**Stated goal**
Count the lines in the data below that contain the string "dimensions", treating uppercase and lowercase letters as different. Give only the number.

**Record set**
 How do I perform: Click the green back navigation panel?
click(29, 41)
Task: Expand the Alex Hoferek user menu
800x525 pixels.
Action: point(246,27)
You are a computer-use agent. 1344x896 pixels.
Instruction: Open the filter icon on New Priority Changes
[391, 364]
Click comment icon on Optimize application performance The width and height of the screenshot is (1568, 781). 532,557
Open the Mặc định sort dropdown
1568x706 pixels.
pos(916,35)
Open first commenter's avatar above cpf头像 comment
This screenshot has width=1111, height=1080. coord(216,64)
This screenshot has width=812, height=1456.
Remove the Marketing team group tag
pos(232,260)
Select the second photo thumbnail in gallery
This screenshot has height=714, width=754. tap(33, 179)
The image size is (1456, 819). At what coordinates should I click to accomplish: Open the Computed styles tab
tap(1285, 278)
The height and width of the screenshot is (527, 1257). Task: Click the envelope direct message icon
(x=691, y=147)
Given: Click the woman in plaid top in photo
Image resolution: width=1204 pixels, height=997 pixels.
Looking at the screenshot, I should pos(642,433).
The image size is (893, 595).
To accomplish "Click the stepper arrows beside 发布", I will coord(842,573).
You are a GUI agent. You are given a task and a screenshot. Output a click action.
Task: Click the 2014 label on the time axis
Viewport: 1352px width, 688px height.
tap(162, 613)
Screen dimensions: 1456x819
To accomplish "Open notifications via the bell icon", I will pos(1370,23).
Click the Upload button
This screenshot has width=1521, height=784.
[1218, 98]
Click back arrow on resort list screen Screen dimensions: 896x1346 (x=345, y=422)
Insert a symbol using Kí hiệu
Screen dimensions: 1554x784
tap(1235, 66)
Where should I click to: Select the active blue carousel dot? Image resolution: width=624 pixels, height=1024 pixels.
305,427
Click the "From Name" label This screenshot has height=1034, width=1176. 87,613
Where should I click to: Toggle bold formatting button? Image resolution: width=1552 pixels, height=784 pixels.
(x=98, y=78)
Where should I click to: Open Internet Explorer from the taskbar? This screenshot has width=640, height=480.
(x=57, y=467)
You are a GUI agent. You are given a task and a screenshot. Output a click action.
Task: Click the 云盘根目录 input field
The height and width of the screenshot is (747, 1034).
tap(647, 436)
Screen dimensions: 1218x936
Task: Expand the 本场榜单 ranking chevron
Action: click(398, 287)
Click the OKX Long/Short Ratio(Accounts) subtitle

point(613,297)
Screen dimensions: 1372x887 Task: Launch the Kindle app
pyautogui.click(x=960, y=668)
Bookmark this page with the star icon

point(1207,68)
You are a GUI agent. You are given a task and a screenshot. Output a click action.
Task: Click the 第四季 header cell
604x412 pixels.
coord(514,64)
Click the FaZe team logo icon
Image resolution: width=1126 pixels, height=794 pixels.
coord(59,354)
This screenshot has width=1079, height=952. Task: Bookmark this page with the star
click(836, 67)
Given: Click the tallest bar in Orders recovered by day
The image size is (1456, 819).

**Result**
5